March 14, 2012

Medicare and Medicaid Fraud: a Targeted Problem in Need of a Targeted Solution

We recently had the opportunity to attend the Alliance for Health Reform briefing on healthcare fraud and prevention. It’s an important and timely topic for the home healthcare community. Our community recognizes that program integrity and payment reforms are needed to strengthen the Medicare and Medicaid programs and secure seniors’ access to quality healthcare services.

How Big is the Problem?


  • “Hundreds of billions of dollars in waste and fraud…” (President Obama speech to Joint Session of Congress, Sept. 9, 2009)

  • “These schemes steal as much as $100 billion a year from Medicare and Medicaid…” (Newt Gingrich and AARP CEO Barry Rand, Orlando Sentinel, Sept. 29, 2010)

  • “…Health care fraud and abuse (is) hundreds of billions per year…” (Harvard Professor Malcolm Sparrow, Senate Judiciary Committee, May 20, 2009)

  • One-third of all health care spending is fraud, waste and avoidable inefficiencies (Institute of Medicine [2011] and Thomson Reuters [2009])

  • Americans think 51 cents of every federal dollar spent is wasted (Gallup, September, 2011)

For additional information on the cost of health care fraud, please click here.

Fraud and Abuse is a Targeted Problem in Need of a Targeted Solution

The Partnership for Quality Home Healthcare is committed to working toward reforms that achieve significant savings and strengthen Medicare program integrity without harming seniors or cost-­efficient providers.

The Medicare Payment Advisory Commission (MedPAC) has identified 25 counties as having the highest prevalence of Medicare abuse in home healthcare:

MedPAC 25

The MedPAC data demonstrate that program integrity is a targeted problem.

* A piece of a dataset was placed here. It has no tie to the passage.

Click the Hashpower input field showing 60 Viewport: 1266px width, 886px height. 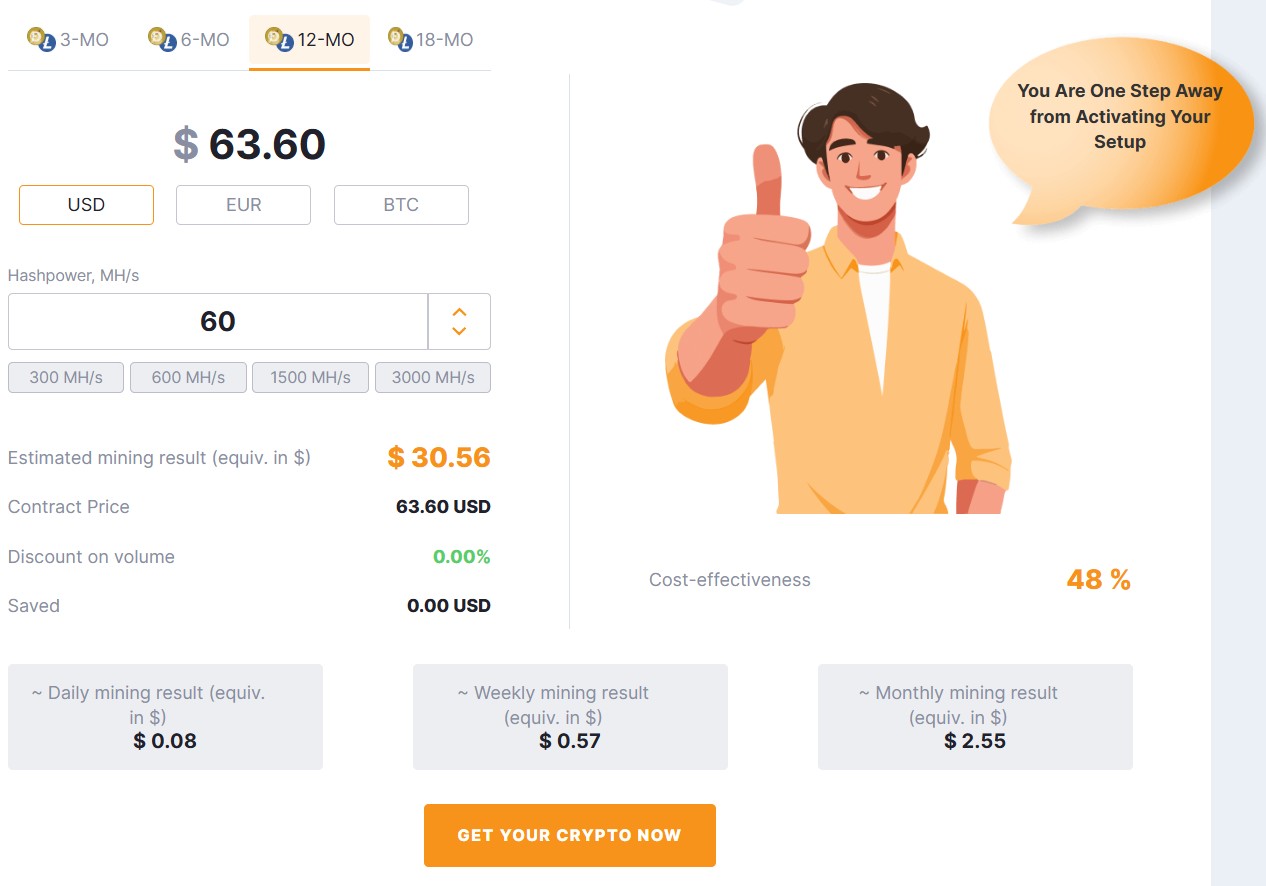pyautogui.click(x=218, y=321)
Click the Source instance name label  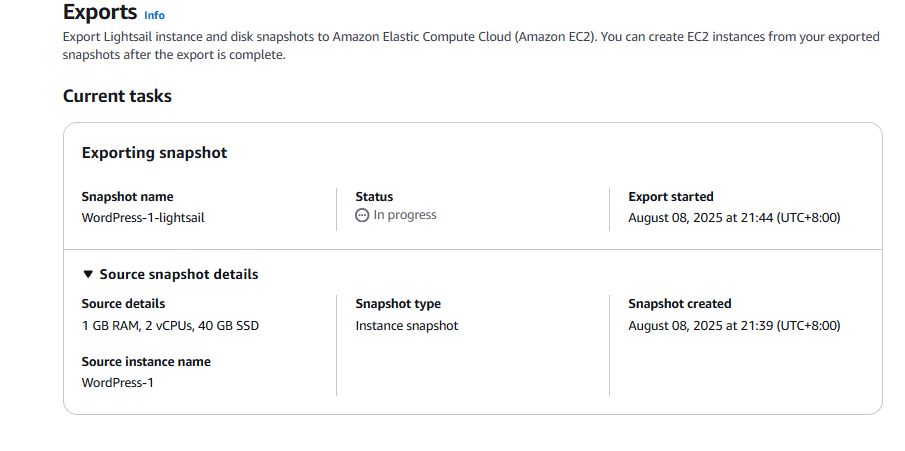146,361
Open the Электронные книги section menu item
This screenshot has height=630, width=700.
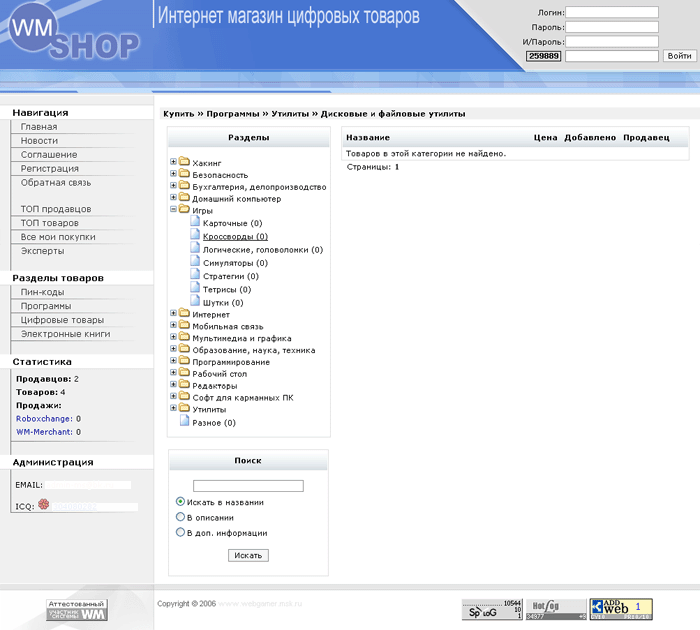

In response, the home healthcare community has developed bold reforms that offer a targeted solution.

Precedent: Medicare’s 10% Limit on Home Health Outlier Claims

In 2009, the home healthcare community proposed a Medicare reform limiting home healthcare outlier claims to 10% of a provider’s total reimbursement. This policy was adopted and has proven effective in achieving savings without harming seniors or cost-efficient providers.

Analysis of CMS’s recently released claims data for 2010 indicates that the Outlier Limit generated $853 million in savings in 2010 – equivalent to $11 billion in 10 year savings – without harming seniors or the vast majority of cost-effective providers who operate inside the national norms.

Our Proposal to Fight Healthcare Fraud

To fight fraud and strengthen program integrity, while protecting seniors who rely on home healthcare services, we propose payment reforms based on the Outlier Limit model:


  • Episode Limit: cap payment at a per-­provider average of 2.7 episodes per beneficiary (non-­rural) and 3.3 episodes per beneficiary (rural).


  • LUPA Limit: incorporate a minimum annual low utilization payment adjustment (LUPA) rate of 5% to all episodes payments.